Re: count * performance issue

From: Arjen van der Meijden <acmmailing(at)tweakers(dot)net>
To: Craig James <craig_james(at)emolecules(dot)com>
Cc: pgsql-performance(at)postgresql(dot)org
Subject: Re: count * performance issue
Date: 2008-03-08 08:04:31
Message-ID: 47D2488F.1000801@tweakers.net
Views: Raw Message | Whole Thread | Download mbox | Resend email
Thread:
Lists: pgsql-performance

On 6-3-2008 16:28 Craig James wrote:
> On the one hand, I understand that Postgres has its architecture, and I
> understand the issue of row visibility, and so forth. On the other
> hand, my database is just sitting there, nothing going on, no
> connections except me, and... it takes FIFTY FIVE SECONDS to count 20
> million rows, a query that either Oracle or MySQL would answer in a
> fraction of a second. It's hard for me to believe there isn't a better
> way.

Can you explain to me how you'd fit this in a fraction of a second?

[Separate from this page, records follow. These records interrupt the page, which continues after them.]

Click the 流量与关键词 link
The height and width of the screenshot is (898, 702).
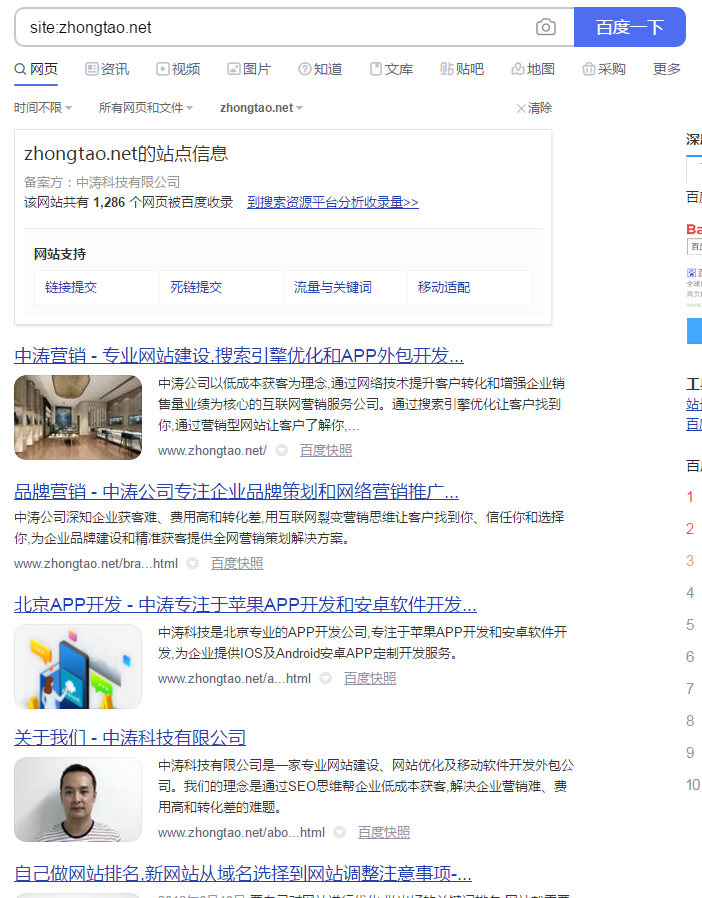(333, 287)
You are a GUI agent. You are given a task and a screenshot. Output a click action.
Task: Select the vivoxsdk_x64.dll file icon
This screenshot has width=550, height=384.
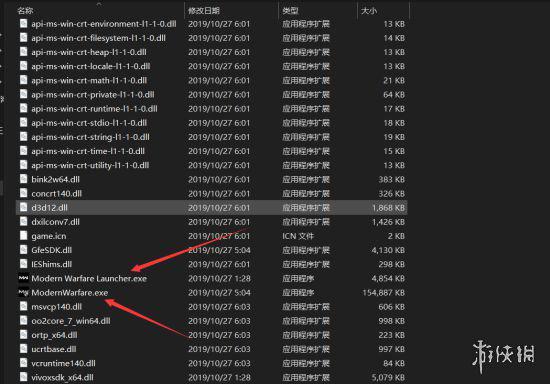[24, 377]
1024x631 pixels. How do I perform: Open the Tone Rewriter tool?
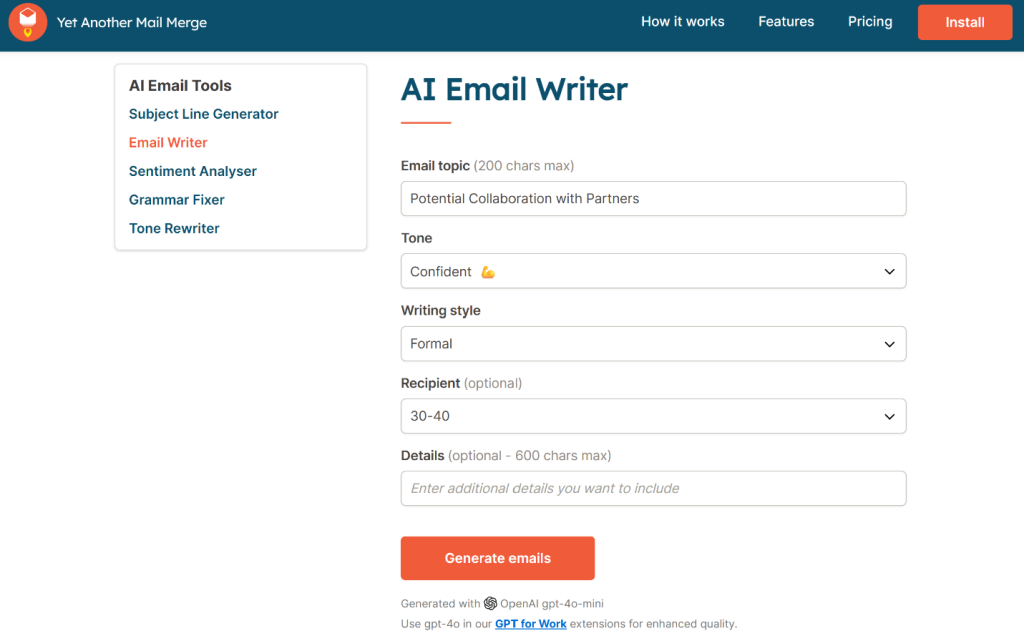(174, 229)
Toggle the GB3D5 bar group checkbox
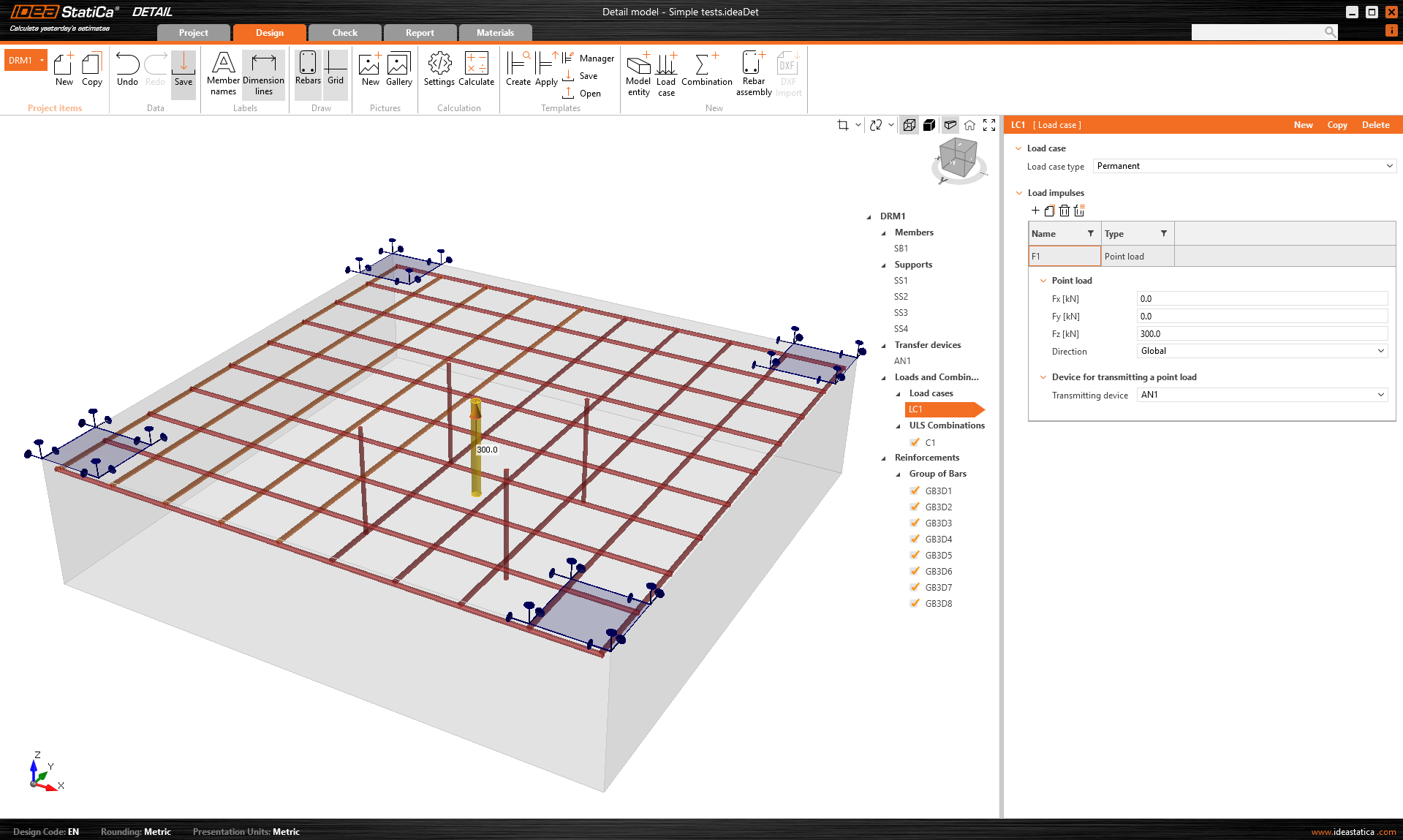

mysql> select count(*) from messages;
+----------+
| count(*) |
+----------+
| 21908505 |
+----------+
1 row in set (8 min 35.09 sec)

This is a table containing the messages on forumtopics and is therefore
relatively large. The hardware is quite beefy for a forum however (4
3Ghz cores, 16GB, 14+1 disk raid5). This table has about 20GB of data.

If I use a table that contains about the same amount of records as the
above and was before this query probably much less present in the
innodb-buffer (but also less frequently touched by other queries), we
see this:

mysql> select count(*) from messagesraw;
+----------+
| count(*) |
+----------+
| 21962804 |
+----------+
1 row in set (5 min 16.41 sec)

This table is about 12GB.

In both cases MySQL claimed to be 'Using index' with the PRIMARY index,
which for those tables is more or less identical.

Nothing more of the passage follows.